SAMHD1 is a two-domain protein (626 amino acids (aa)) with the N-terminal SAM (sterile alpha motif) domain (aa 45–110) and the C-terminal HD domain (aa 164–319). SAM domains are known to function as protein interaction or RNA-binding modules, whereas several characterized HD domain proteins have been shown to possess phosphodiesterase, phosphatase, dGTP triphosphatase, or nuclease activities (10–17). Recently, the purified HD domains of human SAMHD1 and full-length mouse SAMHD1 have been shown to possess dGTP-stimulated dNTP triphosphohydrolase activity (18–20). The crystal structure of the human SAMHD1 HD domain revealed a mixed α/β-fold, and site-directed mutagenesis confirmed the significance of HD motif residues for dGTP hydrolysis (18). The dNTP triphosphohydrolase activity of SAMHD1 has been proposed to reduce the intracellular dNTP level, restricting HIV-1 replication and preventing activation of the immune system (18, 19). This hypothesis was supported by the direct demonstration of the effects of SAMHD1 knockdown and expression on the intracellular dNTP pool of myeloid cells (21).
Because two other AGS-associated proteins (TREX1 and RNase H2) are nucleases and the expression of SAMHD1 is up-regulated by immunostimulatory DNA, it has been hypothesized that SAMHD1 might act as a nuclease (7). In addition, recent works have demonstrated the presence of nuclease activity in five different HD domain proteins, most of which are associated with the microbial antiviral defense system CRISPR (clustered regularly interspaced short palindromic repeat) (12, 17, 22, 23). However, two previous publications have revealed no nuclease activity in the truncated human (HD domain only) and full-length monkey SAMHD1 proteins (18, 19). Here, using a sensitive radioactivity-based nuclease assay and the full-length human SAMHD1 protein, we demonstrate the presence of a nuclease activity against single-stranded (ss) DNAs and RNAs, as well as against RNA in DNA/RNA hybrids. Experiments with isolated SAMHD1 domains and site-directed mutagenesis have revealed that both nuclease and dGTP triphosphatase activities are associated with the HD domain, but the SAM domain is required for maximal activity. Our data suggest that the biochemical function of SAMHD1 might not be limited to dGTP hydrolysis and that its nuclease activity could also contribute to HIV-1 restriction and autoimmune response through a direct cleavage of viral and endogenous nucleic acids.
EXPERIMENTAL PROCEDURES
Protein Purification and Mutagenesis
Full-length SAMHD1 and its isolated domains (SAM (aa 1–118) and HD (aa 120–626)), as well as Aq_1910, TM1547, AF1432, PA1124, and Escherichia coli Dgt, were overexpressed in E. coli and purified as His6 tag fusions using affinity, size-exclusion, and anion-exchange chromatography as described previously (24). Site-directed mutagenesis of SAMHD1 and Aq_1910 was performed using a protocol based on the QuikChange site-directed mutagenesis kit (Stratagene).
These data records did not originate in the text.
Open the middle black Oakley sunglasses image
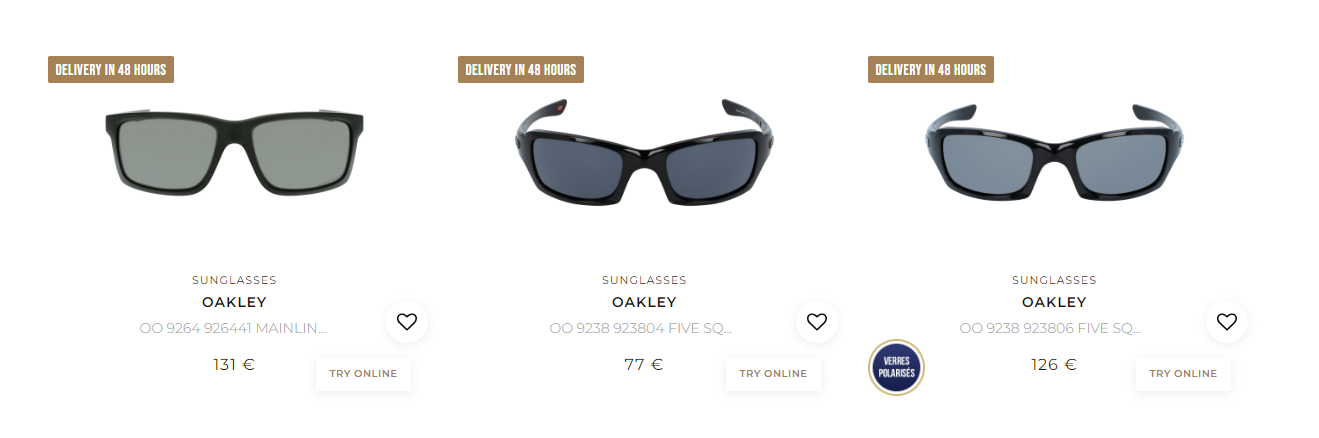 [x=644, y=151]
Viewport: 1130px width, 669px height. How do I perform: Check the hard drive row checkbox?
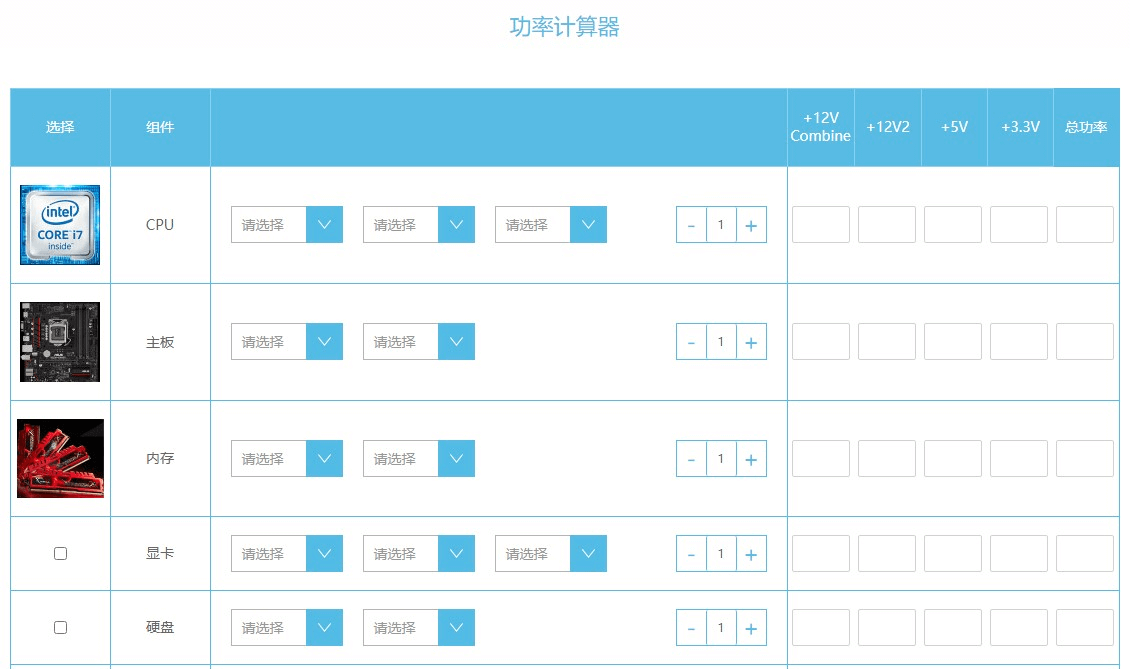click(x=60, y=627)
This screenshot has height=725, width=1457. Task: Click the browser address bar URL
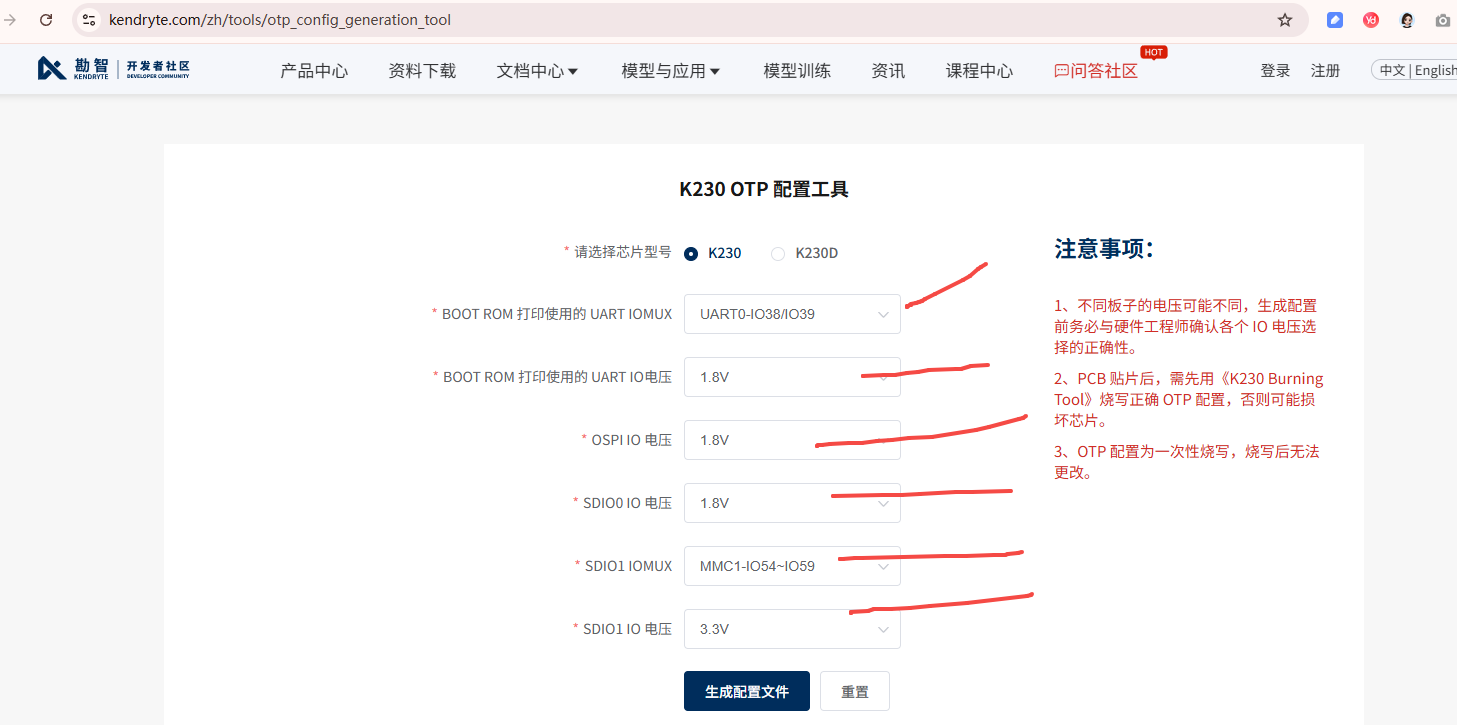pyautogui.click(x=280, y=20)
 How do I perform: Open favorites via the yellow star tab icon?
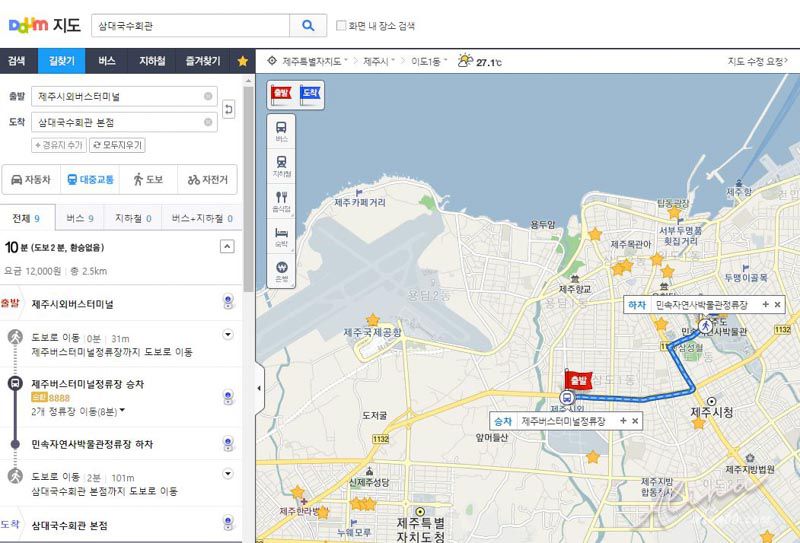(242, 61)
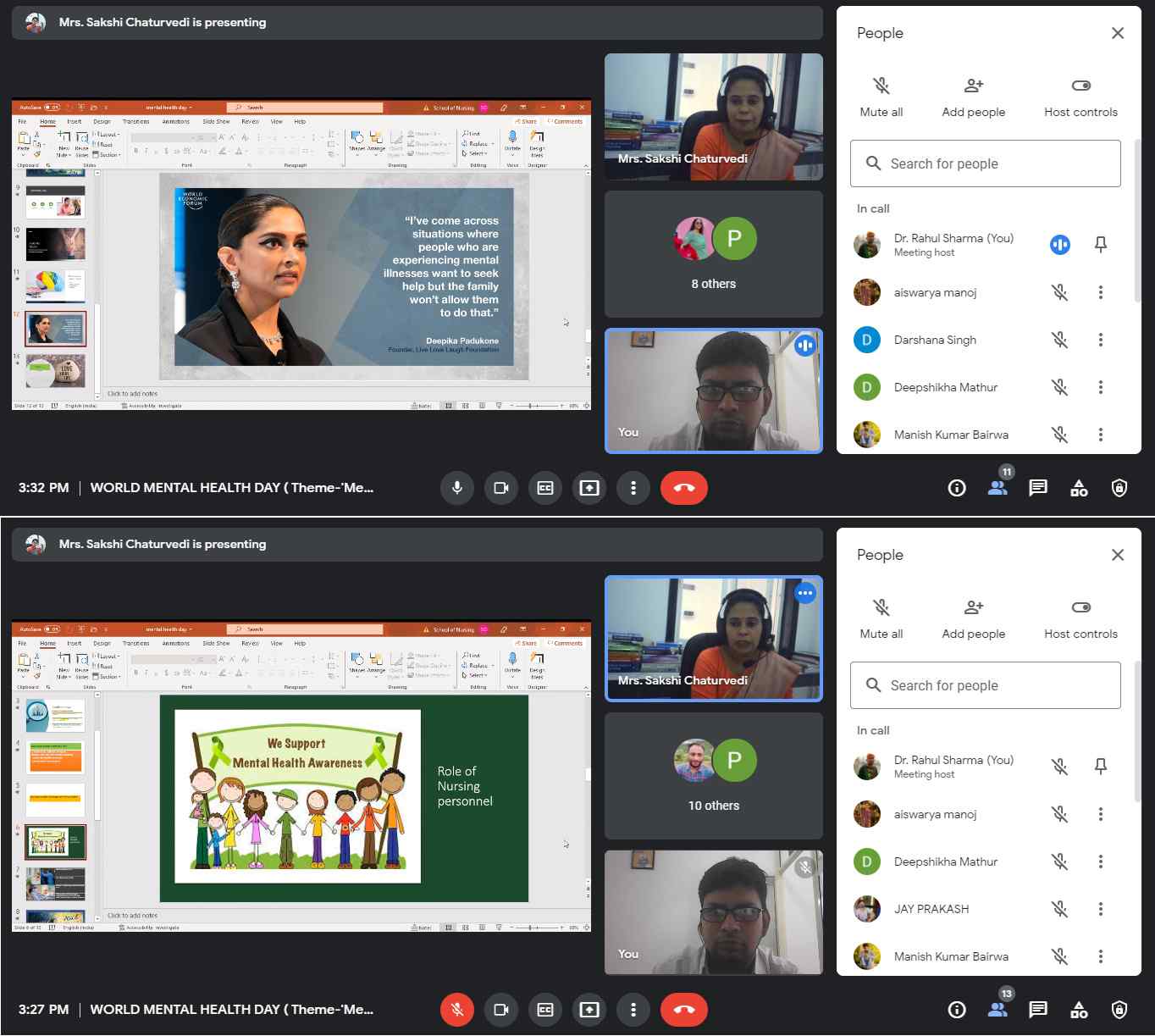Viewport: 1155px width, 1036px height.
Task: Click the mute icon beside Darshana Singh
Action: tap(1059, 340)
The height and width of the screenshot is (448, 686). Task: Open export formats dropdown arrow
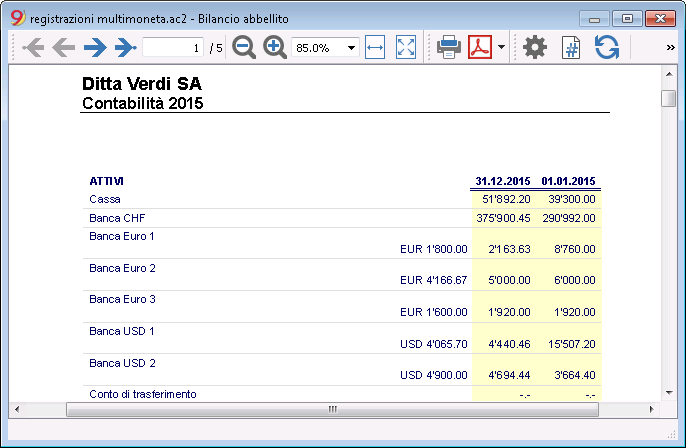click(x=501, y=47)
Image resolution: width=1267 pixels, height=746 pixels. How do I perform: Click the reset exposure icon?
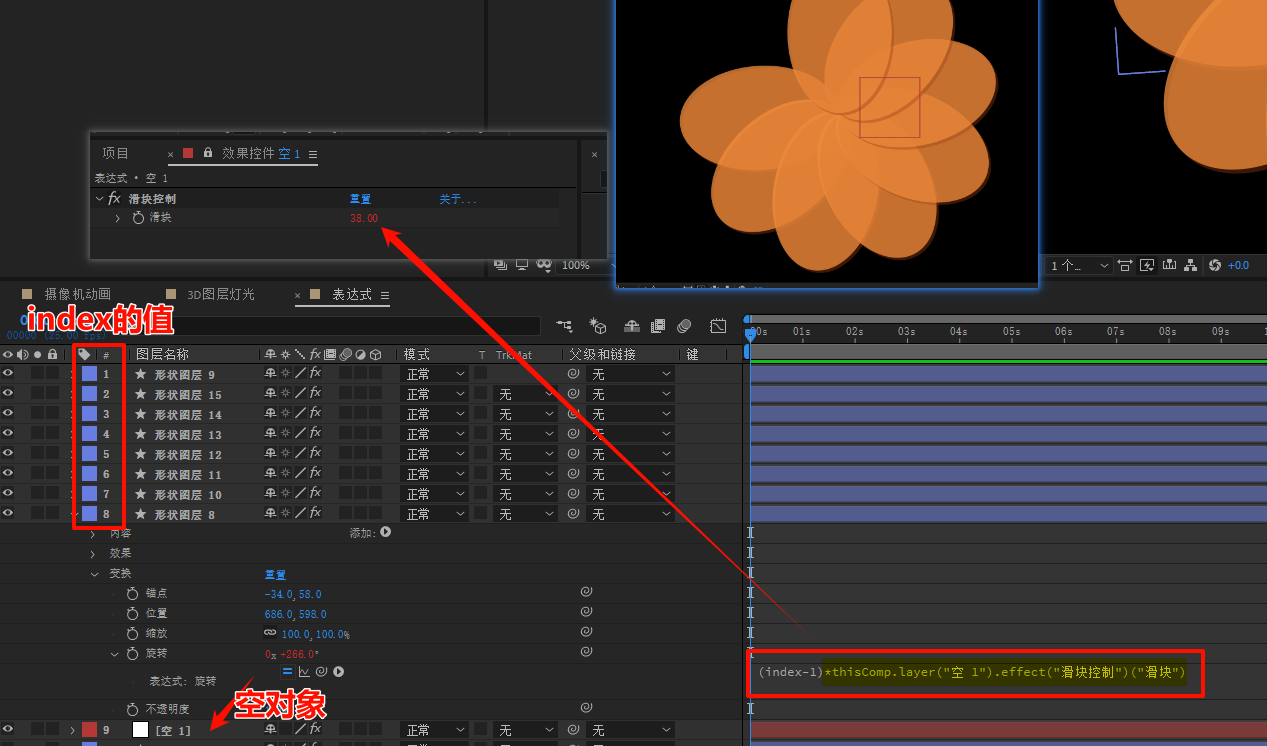point(1215,265)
Preparation of DNA and RNA Substrates
The ssDNA or ssRNA oligonucleotide substrates (17–92 nucleotides (nt)) were purchased from Integrated DNA Technologies. The oligonucleotides were 5′-labeled using [γ-32P]ATP (6000 Ci/mmol; PerkinElmer Life Sciences) and T4 polynucleotide kinase (PNK; Fermentas) and purified using denaturing PAGE (8 m urea and 15% polyacrylamide). The labeled oligonucleotides were eluted from the gel, precipitated with 2% LiClO4 in acetone, washed with acetone, dried, and dissolved in diethylpyrocarbonate-treated Milli-Q water. The synthetic double-stranded (ds) DNAs and RNAs (supplemental Fig. S1) were prepared by annealing oligonucleotides DNA6+DNA9 and RNA2+RNA5, respectively; dsDNA and dsRNA substrates with 3′-overhangs with oligonucleotides DNA6+DNA7 and RNA2+DNA7, respectively; dsDNA and dsRNA substrates with 5′-overhangs with oligonucleotides DNA6+DNA8 and RNA2+DNA8, respectively; and dsDNA and dsRNA substrates with blunt ends with oligonucleotides DNA6+DNA9 and RNA2+DNA9, respectively. Uniformly labeled in vitro transcripts of HIV-1 gag and tat RNAs were synthesized using pKS-gag and pKS-tat constructs (25), [32P]UTP (3000 Ci/mmol; PerkinElmer Life Sciences), and a T7 RNA polymerase MAXIscript transcription kit (Ambion).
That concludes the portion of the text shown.